Existing-home sales, the bulk of the US housing market, dropped a hefty 4.8 percent to an annual rate of 5.31 million units, NAR said.
Sales slumped after three straight months of gains that had pushed the annual pace to a pre-recession high in July of 5.58 million homes, slightly revised downward from the originally reported figure.
The housing market has been one of the bright spots in the US economy, helping support a plodding recovery from the Great Recession.
The August fall was much larger than the 5.5 million houses pace analysts had expected. Year-over-year, though, sales were 6.2 percent higher than in August 2014.

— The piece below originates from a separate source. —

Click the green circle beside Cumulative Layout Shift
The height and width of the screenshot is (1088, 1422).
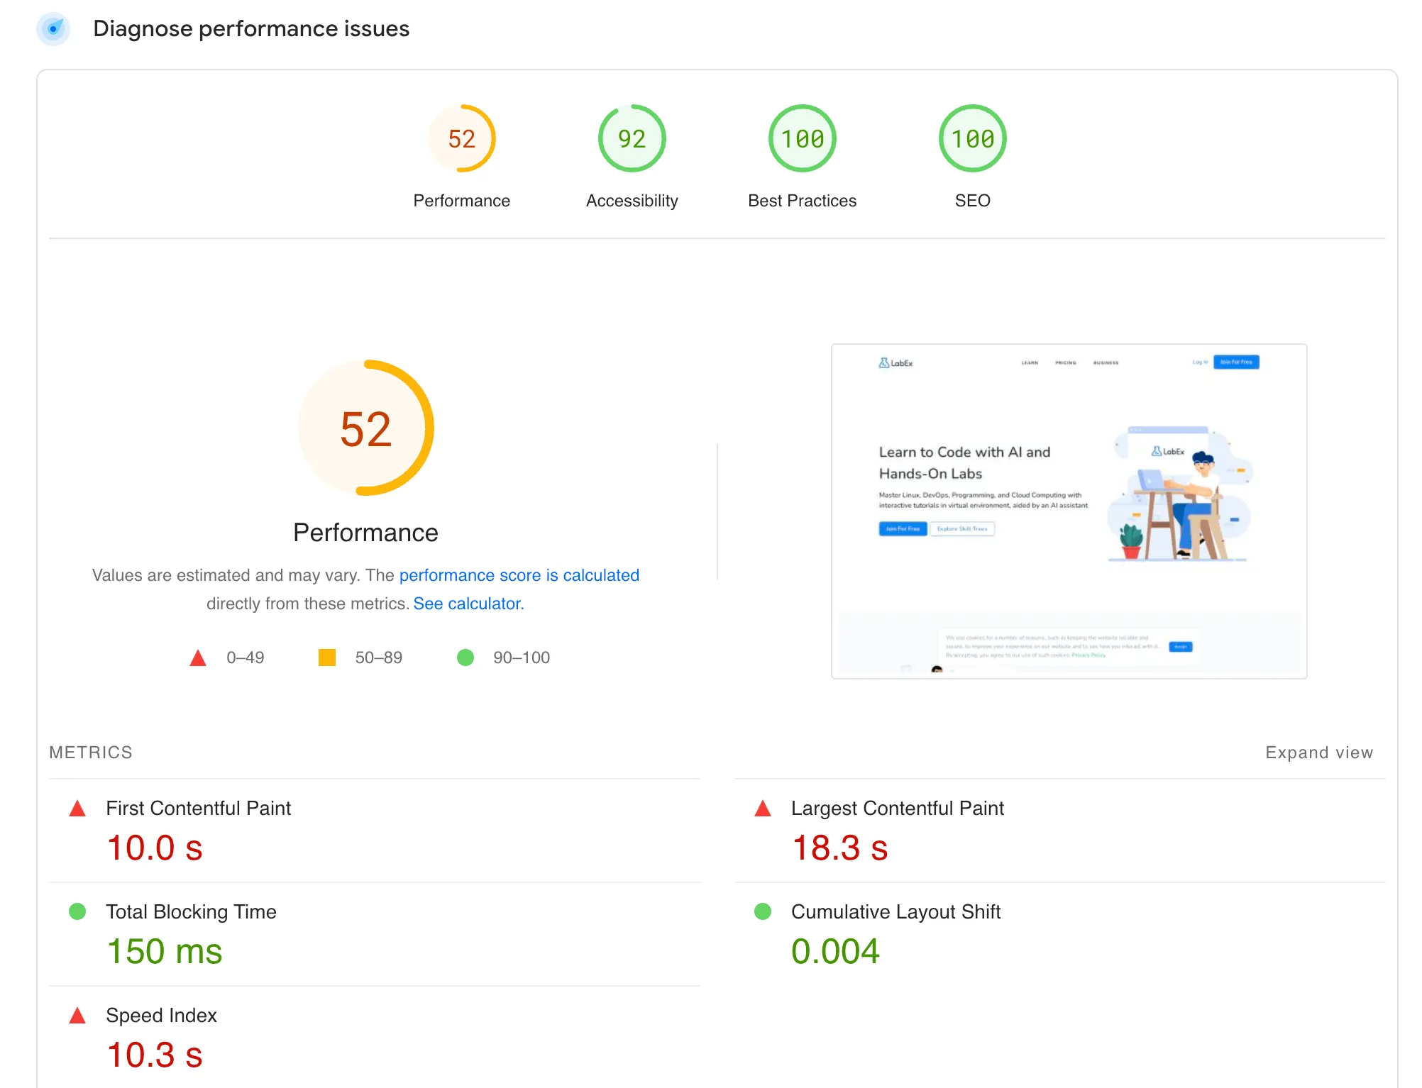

Single-family homes led the August decline, with a 5.3 percent drop, but sales of condos and co-ops also fell, by 1.6 percent.
Sales fell in the Midwest, South and West, and were unchanged in the Northeast. The median sales price was $228,700, a 4.7 percent gain year-over-year.
Total inventory for sale rose 1.3 percent to 2.29 million, but was down 1.7 percent from a year ago. The number of homes for sale represented a 5.2–month supply at the current sales pace, up from 4.9 months in July.
"Sales activity was down in many parts of the country last month -- especially in the South and West -- as the persistent summer theme of tight inventory levels likely deterred some buyers," said Lawrence Yun, NAR chief economist, in a statement.
"The good news for the housing market is that price appreciation the last two months has started to moderate from the unhealthier rate of growth seen earlier this year."
Analysts said the August pullback was a correction from the July surge as the housing market normalizes.
"The August decline in home sales seems to be a hiccup given that sales are still trending upward over the past year and that the residential construction pipeline is also expanding," said Andres Carbacho-Burgos of Moody's Analytics.